COMENTARIO

 Is 65,1-2 

Hay en estas palabras una verdad consoladora. Dios toma la iniciativa y está permanentemente disponible para que se encuentren con Él quienes ni siquiera se han propuesto buscarle, y también los que con rebeldía le han rechazado. A estos últimos les repite San Pablo estas mismas palabras (Rm 10,20) cuando denuncia que no todos obedecieron al Evangelio.
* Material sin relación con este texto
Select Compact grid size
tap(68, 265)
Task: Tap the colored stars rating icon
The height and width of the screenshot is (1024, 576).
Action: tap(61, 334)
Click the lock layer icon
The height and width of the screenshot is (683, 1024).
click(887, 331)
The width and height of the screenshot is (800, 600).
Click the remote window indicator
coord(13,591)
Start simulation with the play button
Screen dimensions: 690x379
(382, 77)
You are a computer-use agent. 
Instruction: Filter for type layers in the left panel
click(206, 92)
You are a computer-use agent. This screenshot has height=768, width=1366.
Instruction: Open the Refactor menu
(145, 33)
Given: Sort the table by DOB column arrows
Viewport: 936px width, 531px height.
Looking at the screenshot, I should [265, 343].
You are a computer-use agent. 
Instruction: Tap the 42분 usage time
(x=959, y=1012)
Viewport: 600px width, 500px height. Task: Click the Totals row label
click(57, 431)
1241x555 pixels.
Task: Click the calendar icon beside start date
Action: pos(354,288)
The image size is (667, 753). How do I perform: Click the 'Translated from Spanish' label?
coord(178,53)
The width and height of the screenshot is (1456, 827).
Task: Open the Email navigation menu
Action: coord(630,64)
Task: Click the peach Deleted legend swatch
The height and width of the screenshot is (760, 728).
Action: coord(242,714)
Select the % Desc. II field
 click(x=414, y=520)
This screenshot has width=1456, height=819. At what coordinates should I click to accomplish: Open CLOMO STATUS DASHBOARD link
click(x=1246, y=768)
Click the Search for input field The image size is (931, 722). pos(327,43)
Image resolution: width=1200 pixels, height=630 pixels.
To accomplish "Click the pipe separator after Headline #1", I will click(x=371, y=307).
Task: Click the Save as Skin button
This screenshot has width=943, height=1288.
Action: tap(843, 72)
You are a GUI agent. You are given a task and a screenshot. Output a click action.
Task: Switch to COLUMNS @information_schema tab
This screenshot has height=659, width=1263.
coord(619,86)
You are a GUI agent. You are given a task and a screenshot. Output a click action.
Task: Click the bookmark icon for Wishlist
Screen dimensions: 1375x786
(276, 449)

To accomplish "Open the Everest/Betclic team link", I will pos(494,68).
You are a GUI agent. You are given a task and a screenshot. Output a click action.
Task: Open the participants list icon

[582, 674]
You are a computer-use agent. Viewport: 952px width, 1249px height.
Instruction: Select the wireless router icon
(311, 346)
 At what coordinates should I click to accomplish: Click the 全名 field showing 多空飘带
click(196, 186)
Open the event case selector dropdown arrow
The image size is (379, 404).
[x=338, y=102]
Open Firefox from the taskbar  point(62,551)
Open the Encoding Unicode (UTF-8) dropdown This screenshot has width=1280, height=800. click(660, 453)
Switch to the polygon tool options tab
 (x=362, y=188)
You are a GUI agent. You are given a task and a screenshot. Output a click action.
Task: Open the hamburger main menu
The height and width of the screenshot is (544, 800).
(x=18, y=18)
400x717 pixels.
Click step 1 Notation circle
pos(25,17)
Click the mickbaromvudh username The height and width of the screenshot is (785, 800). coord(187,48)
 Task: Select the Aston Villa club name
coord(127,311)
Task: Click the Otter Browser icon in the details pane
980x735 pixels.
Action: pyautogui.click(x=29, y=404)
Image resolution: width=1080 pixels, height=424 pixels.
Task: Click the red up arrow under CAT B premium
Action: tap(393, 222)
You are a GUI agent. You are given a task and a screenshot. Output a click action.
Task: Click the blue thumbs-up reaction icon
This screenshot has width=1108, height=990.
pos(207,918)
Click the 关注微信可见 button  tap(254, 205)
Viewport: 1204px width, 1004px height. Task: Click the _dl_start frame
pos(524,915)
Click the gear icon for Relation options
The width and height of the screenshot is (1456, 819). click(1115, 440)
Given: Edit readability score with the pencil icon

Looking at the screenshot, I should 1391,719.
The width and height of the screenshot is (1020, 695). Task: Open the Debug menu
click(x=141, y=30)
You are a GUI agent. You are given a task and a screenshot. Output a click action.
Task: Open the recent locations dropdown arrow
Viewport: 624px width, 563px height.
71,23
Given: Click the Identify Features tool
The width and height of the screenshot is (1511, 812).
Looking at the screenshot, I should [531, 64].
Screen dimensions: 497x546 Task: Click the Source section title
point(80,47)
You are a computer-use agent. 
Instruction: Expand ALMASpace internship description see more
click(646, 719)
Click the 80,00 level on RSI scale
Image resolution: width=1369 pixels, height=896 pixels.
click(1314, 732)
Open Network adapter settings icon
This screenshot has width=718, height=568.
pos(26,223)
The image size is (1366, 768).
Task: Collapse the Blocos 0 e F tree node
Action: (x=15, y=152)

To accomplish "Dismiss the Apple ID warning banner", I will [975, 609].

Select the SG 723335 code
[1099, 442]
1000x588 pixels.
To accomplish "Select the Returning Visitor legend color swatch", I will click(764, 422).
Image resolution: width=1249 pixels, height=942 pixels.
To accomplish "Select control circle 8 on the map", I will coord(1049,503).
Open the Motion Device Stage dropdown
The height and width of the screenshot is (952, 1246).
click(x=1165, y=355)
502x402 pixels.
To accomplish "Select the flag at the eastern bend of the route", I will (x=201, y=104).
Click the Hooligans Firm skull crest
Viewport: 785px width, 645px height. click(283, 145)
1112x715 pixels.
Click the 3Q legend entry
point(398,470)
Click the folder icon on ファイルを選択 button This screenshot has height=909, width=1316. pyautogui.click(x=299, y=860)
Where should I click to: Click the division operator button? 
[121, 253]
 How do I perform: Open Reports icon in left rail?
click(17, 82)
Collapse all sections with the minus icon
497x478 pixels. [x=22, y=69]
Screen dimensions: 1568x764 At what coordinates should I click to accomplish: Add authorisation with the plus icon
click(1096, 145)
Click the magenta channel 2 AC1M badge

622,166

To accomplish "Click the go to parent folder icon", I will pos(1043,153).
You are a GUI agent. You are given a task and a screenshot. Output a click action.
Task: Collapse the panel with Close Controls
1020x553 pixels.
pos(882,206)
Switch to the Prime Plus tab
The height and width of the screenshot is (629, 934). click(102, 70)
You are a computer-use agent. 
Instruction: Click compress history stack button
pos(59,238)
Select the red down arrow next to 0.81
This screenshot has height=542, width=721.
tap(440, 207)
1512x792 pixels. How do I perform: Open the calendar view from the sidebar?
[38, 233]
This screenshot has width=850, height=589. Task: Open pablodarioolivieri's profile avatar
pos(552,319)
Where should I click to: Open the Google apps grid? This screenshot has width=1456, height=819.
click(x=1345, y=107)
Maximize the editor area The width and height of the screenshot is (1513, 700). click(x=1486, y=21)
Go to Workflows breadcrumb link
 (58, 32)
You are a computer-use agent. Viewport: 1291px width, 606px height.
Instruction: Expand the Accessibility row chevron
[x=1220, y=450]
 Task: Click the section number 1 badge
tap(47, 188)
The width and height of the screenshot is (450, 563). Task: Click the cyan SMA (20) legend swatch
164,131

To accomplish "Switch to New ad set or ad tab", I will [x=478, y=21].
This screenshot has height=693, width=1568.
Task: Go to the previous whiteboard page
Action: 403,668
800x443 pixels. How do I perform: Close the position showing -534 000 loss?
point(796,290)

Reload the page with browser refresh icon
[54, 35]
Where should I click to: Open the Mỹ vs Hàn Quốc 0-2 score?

La actitud divina de silenciosa invitación es recordada en un hermoso soneto castellano, recogido en la liturgia de las horas en castellano: «Cuántas veces el ángel me decía: Alma, asómate ahora a la ventana, verás con cuánto amor llamar porfía…» (Lope de Vega, Rimas castellanas, soneto XVIII). Por su parte, San Josemaría Escrivá se hace eco de estas palabras al explicar el encuentro del Cirineo con Jesús: «Años más tarde, los hijos de Simón, ya cristianos, serán conocidos y estimados entre sus hermanos en la fe. Todo empezó por un encuentro inopinado con la Cruz. —Me presenté a los que no preguntaban por mí, me hallaron los que no me buscaban. —A veces la Cruz aparece sin buscarla: es Cristo que pregunta por nosotros. Y si acaso ante esa Cruz inesperada, y tal vez por eso más oscura, el corazón mostrara repugnancia… no le des consuelos». (S. Josemaría Escrivá, Via Crucis, 5ª estación).